3 weeks since last meeting

587 repos, 105 contributors (but some bots)

Suggestion that Patrick Snape be added as a core dev

PyPI metadata redundancy

Jinja template may be suitable to fill in this data from PyPI metadata

Related to question on how to maintain conda packages for pure Python packages, suggest to use existing feedstock setup. Seems everyone present agrees on this.

PyPI RSS/Twitter to check for new versions

Atom feeds of GitHub of releases

Naming library packages by soname

libpng16/17, pinning must be updated and recompiled can cause issues.

Suggestions to change packages names to sonames (libpng16, libpng17, ...) then multiple versions change

What about headers, they are un-versioned.

Can we install multiple versions of the same library in a single environments?

Split dev package (with headers) from libraries?

Can we track headers by version numbers?

What happens when we load multiple versions of a library into memory, does symbol resolution work? -- possibly no

Shadowing system libraries can cause issues

devel packages would be mutually exclusive, versioned

library packages named by soname

Need to be sure that two versions of same libraries headers cannot be brought into the same build environment which would cause issues

conda build needs to support split packages, good test cases

  • Discussion about splitting packages: conda/conda#793#issuecomment-174446435


  • Add soname to runtime packages
  • dev packages will be versioned but not include sonames
  • Task: Jan will write down proposal for libpng soname naming -> conda forge/libpng feedstock#7
  • Task: split packages in conda-build, open issue in repo

Python 3 vs python==3

"sub-environments", to allow for access to Python 2 and 3 in same environment.

Do we want to be able to have multiple runtimes in same enviroment

Do not really want to do this, conda environments are cheap

sub-environments have been needed for boot-strapping self-hosting compilers.

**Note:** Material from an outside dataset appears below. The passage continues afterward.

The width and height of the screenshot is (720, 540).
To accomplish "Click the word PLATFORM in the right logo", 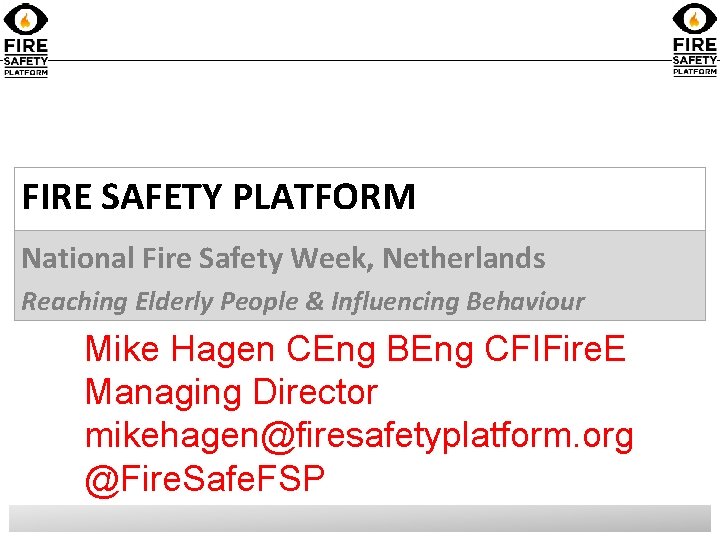I will coord(694,71).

Perhaps discuss/work on this at SciPy

Association with NumFocus

Requires three members without shared affiliation

Could get non-profit status

Funding for larger/longer build services

Qt build and other long builds

Can also Travis/other to have longer build times

Would be nice to have some of our own servers

Rackspace works with NumFocus and provides free VM times

Asking broader community for help, servers, package hosting, etc

Adding namespaces to packages

Should this be a requirements?

Prefix with language


How about numpy, should it be python-numpy

How about when installing?

  • conda install python-numpy python-scipy?

Would require a change in conda


Prefix all non-python packages

Dependency only packages, pandas depends on python-pandas


Should recipes be annotated with compilers and version

gcc package which only checks the version

gcc dev-packages are really magic

conda-forge docker image ( )

Special meeting to discuss compilers (MSYS2 too?)

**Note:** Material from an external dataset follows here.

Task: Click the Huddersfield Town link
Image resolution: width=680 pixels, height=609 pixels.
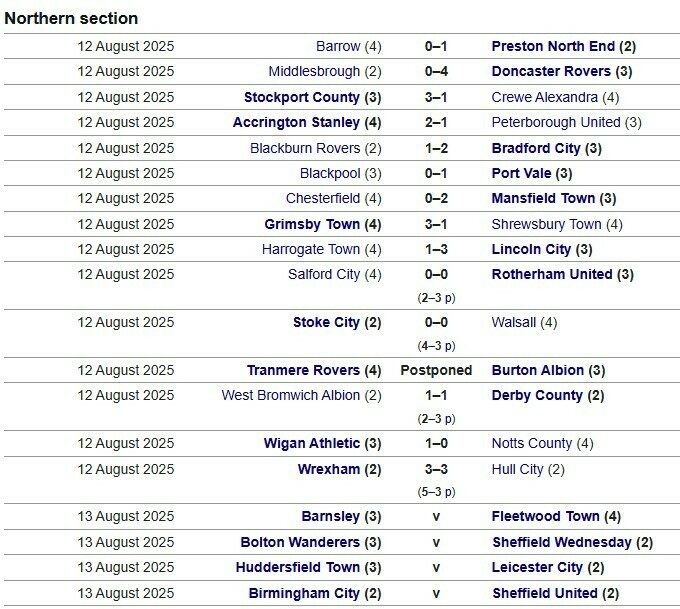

  • 14:00 UTC next Thursday (Thursday June 9)
  • Look at each others docker images

Next general meeting three weeks from now

  • 14:00 UTC (Friday June 24th)

SciPy, BOFs, Sprints, Lighting talk on first day

  • I would like to prepare a quick intro "how to conda-forge" showing the work-flow from staged-recipes to updating a feedstock. Either in the both or as another lightning talk. (Preferably after Jonathan's LT.)